**Selected passage**

● ● ● ● ● ● ●

Today I came across an error for the Distribution clean up: distribution job in one of the environments
Executed as user: Domain\Sqlagentaccount. Could not remove directory ‘\\MachineName\ReplData\unc\MachineName_Replica_Replica10_PUB\20120403180393\’. Check the security context of xp_cmdshell and close other processes that may be accessing the directory. [SQLSTATE 42000] (Error 20015). The step failed.
[Note – I have altered the error message contents for security reasons]
This job was running fine and it started giving issues suddenly.
Troubleshooting steps –
1. As a first step I checked if xp_cmdshell is configured or not.It was found that xp_cmdshell was indeed enabled.
2.I started to dig into the job to see what it runs.The job runs a stored procedure
EXEC dbo.sp_MSdistribution_cleanup @min_distretention = 0, @max_distretention = 72
3.When this is triggered from a job the Agent account is used,hence I decided to run this from SSMS query window.
I got the same error message as mentioned above,along with this
Replication-@rowcount_only parameter must be the value 0,1, or 2. 0=7.0 compatible checksum. 1=only check rowcou: agent distribution@rowcount_only parameter must be the value 0,1, or 2. 0=7.0 compatible checksum. 1=only scheduled for retry. Could not clean up the distribution transaction tables.
4. I was pretty sure that these error messages are little misleading type and decided to go ahead with verifying the security permission of the UNC share.
5. Initially I was focusing on the security permissions of the unc share,and assigned both the Agent account and the Database Engine account full_control
6. Ran the job again and it failed yet again.
7. I decided to do some R&D via web and found this blog post from SQL Server Support team.This post was pointing that the SQL Account should also have full_control for the UNC share.
8. I went ahead and granted full_control to SQL Account for the UNC share and the issue was resolved.

● ● ● ● ● ● ●

**Brief 1**
Rewrite the step in the troubleshooting post that begins "7. I decided to do some R&D" in one shorter sentence that keeps its main facts.
The rows below are separate material, unrelated to the troubleshooting post above.

**The data**

● ● ● ● ● ● ●

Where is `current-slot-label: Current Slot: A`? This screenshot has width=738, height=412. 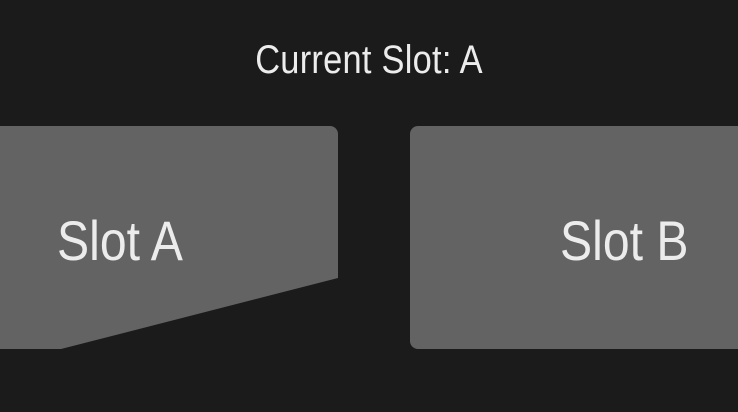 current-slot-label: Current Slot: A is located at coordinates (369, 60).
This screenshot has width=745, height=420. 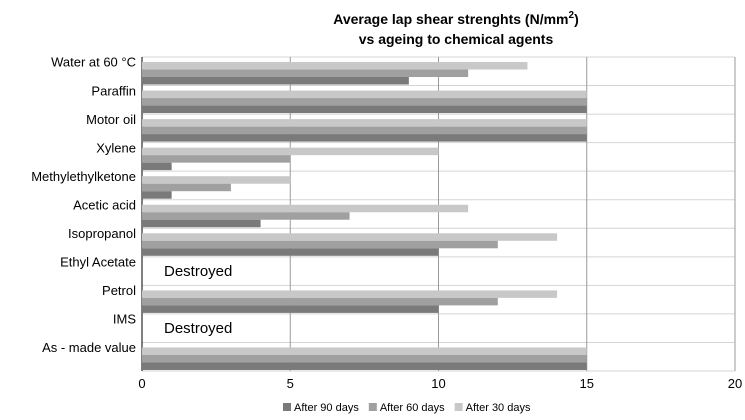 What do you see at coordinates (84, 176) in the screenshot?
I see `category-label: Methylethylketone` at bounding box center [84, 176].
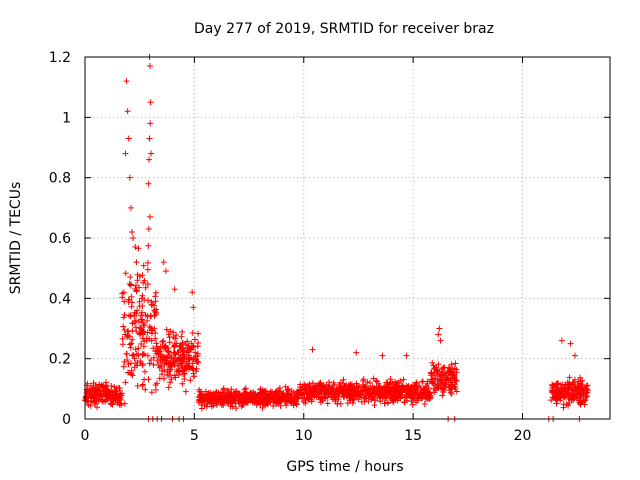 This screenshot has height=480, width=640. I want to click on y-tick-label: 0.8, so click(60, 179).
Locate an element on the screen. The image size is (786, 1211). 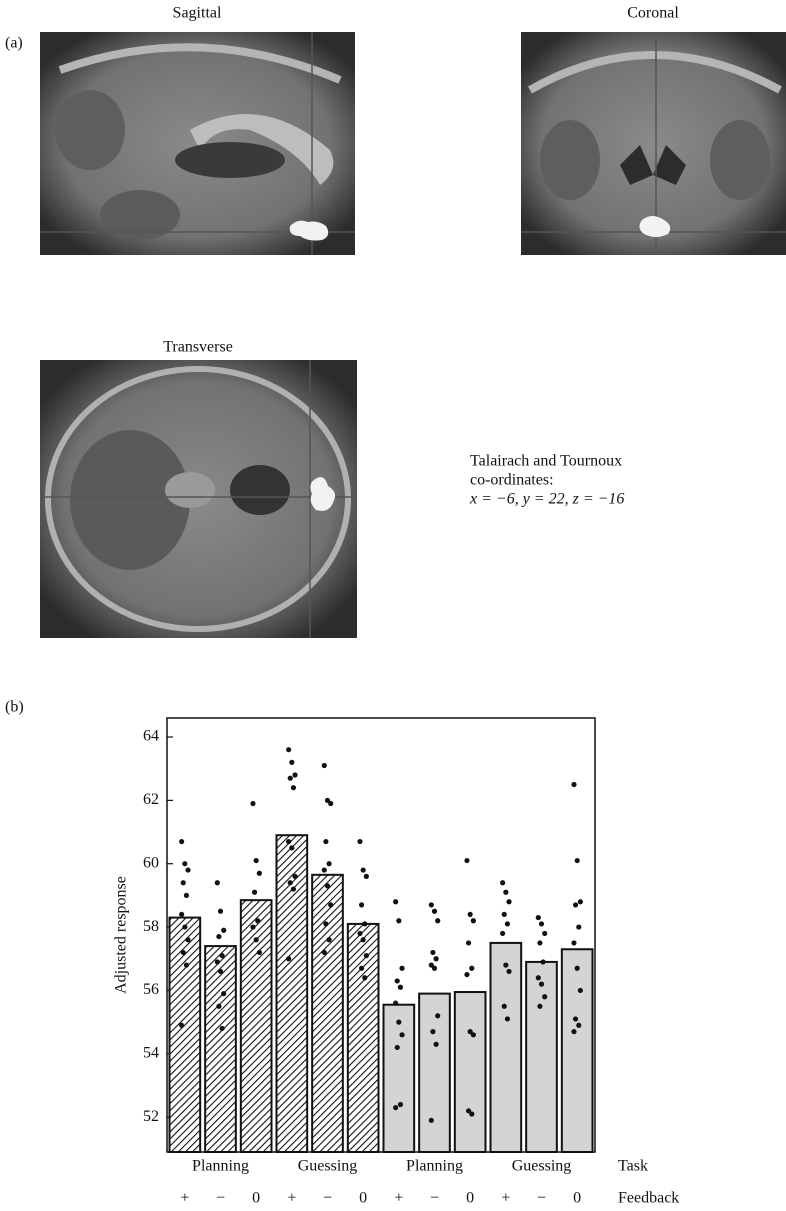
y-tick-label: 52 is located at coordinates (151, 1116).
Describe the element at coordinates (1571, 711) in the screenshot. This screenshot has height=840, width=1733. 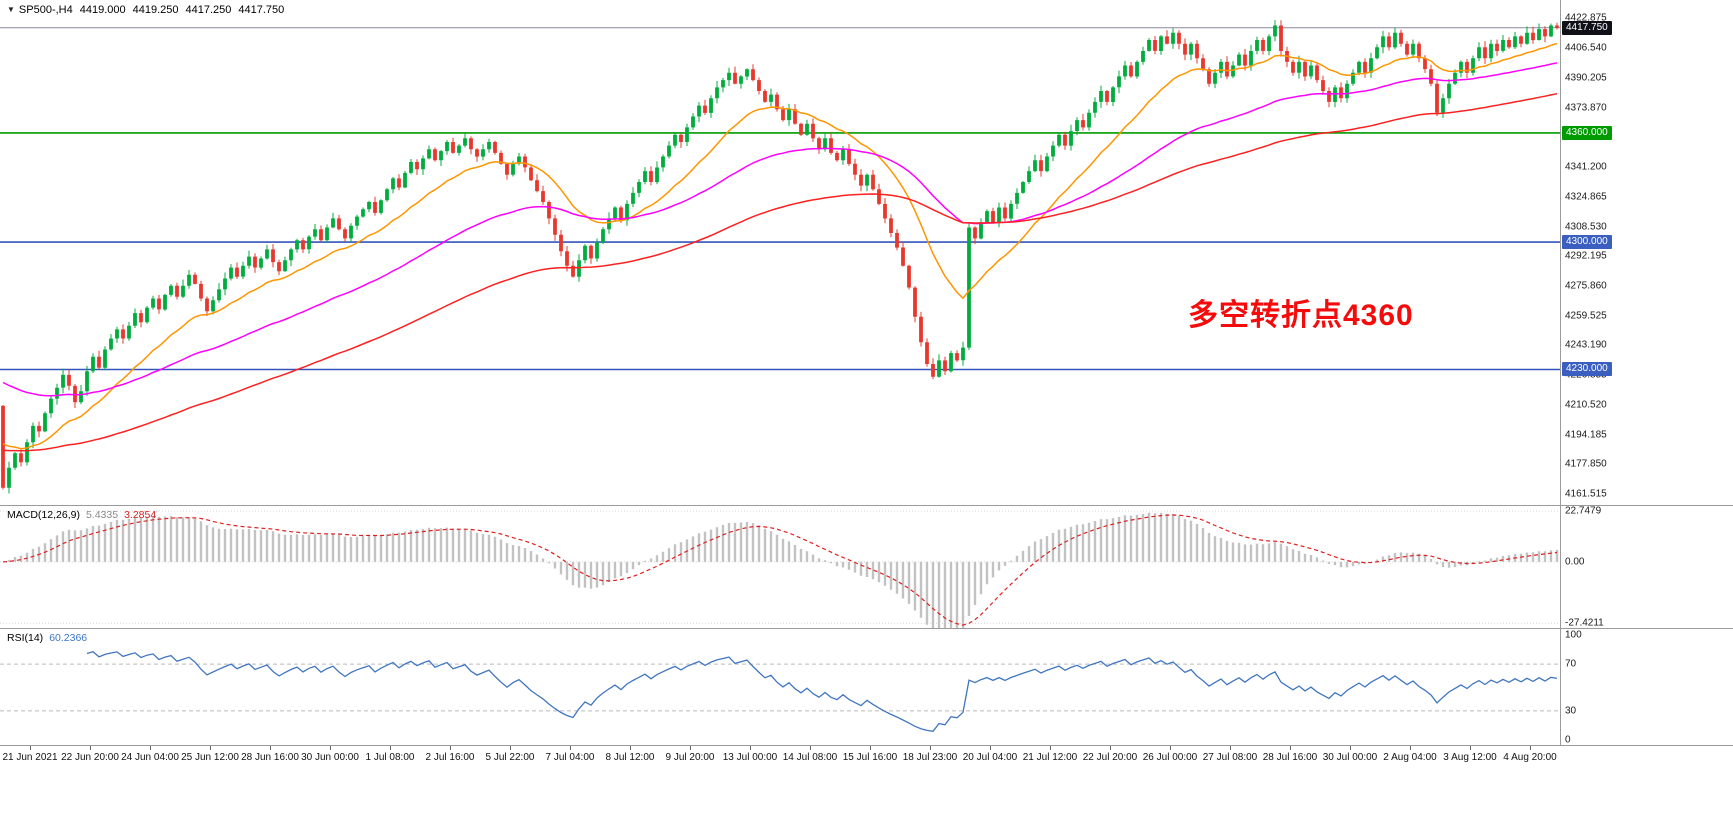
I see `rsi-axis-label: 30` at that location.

● ● ● ● ● ● ●

**Brief 2**
In the rows, edit the part that opens with the line containing "Locate an element" and runs through the end of the rows so that "element" becomes "item", with nothing else altered. Give back only that part, without the pictures.

**Exercise answer 1**
A web search turned up a SQL Server Support team blog post stating that the SQL Account also needs full_control on the UNC share.

**Exercise answer 2**
Locate an item on the screen. The image size is (786, 1211). 
y-tick-label: 52 is located at coordinates (151, 1116).
Describe the item at coordinates (1571, 711) in the screenshot. This screenshot has height=840, width=1733. 
I see `rsi-axis-label: 30` at that location.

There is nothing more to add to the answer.